- WRITTEN TASK: Put the rows from the line containing "You are a computer-use agent. The height" through the line containing "will [x=78, y=281]." into a Markdown table with columns n and Line, one numbered line per row, skipping blank lines.

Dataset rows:
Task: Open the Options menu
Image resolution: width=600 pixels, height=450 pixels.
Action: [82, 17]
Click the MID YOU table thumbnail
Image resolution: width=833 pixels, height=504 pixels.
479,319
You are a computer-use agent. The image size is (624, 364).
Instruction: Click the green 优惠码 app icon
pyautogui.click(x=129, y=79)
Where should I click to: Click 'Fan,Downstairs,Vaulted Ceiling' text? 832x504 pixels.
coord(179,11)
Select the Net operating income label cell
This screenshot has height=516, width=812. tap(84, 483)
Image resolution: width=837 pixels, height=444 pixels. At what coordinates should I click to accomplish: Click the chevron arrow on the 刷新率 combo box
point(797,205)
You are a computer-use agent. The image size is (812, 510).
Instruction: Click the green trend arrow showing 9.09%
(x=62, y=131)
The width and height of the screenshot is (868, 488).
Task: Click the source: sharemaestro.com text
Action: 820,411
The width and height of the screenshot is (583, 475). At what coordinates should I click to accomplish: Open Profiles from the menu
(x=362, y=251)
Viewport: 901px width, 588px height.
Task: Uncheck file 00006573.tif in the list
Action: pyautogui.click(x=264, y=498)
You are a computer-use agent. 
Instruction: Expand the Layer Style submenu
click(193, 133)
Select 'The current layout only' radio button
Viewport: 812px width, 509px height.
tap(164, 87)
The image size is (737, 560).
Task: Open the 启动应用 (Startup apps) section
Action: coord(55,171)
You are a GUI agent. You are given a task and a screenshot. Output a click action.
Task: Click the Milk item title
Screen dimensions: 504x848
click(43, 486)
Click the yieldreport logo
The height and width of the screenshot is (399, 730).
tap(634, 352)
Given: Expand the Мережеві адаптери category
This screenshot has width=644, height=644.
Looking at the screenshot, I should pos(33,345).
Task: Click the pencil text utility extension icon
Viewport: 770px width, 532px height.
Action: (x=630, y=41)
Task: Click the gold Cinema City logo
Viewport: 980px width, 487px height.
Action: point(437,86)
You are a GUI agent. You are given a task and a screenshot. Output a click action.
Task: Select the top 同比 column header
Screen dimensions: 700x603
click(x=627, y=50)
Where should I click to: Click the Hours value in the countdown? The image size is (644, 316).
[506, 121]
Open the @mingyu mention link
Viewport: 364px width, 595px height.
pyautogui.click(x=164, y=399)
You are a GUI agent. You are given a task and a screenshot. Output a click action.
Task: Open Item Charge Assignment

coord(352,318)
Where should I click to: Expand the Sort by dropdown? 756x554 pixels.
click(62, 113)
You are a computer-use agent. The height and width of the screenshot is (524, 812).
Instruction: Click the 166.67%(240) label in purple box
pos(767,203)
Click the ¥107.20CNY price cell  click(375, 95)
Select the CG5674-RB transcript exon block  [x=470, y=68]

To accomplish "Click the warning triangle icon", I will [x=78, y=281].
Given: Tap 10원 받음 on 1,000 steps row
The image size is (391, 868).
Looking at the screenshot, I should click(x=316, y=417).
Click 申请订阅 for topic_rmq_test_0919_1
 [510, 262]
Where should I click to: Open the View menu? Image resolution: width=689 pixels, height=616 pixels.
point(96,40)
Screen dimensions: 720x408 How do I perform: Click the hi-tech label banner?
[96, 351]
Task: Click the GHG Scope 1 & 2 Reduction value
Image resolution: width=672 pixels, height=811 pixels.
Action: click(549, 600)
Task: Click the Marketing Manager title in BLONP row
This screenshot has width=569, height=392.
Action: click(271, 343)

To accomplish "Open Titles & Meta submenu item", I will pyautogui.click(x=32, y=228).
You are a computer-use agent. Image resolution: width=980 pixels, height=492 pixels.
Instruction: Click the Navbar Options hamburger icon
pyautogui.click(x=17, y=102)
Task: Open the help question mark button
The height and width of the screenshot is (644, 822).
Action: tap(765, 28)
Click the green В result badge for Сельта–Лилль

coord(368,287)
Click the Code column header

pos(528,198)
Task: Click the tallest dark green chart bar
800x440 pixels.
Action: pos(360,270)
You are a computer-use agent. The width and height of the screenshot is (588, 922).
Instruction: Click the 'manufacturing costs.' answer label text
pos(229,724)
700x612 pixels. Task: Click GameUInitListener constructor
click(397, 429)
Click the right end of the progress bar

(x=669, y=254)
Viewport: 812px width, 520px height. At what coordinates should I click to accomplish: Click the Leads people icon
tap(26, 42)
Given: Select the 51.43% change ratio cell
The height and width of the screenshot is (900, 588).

- PROBLEM SOLUTION:
| n | Line |
|---|---|
| 1 | You are a computer-use agent. The height and width of the screenshot is (524, 812). |
| 2 | Instruction: Click the 166.67%(240) label in purple box |
| 3 | pos(767,203) |
| 4 | Click the ¥107.20CNY price cell  click(375, 95) |
| 5 | Select the CG5674-RB transcript exon block  [x=470, y=68] |
| 6 | To accomplish "Click the warning triangle icon", I will [x=78, y=281]. |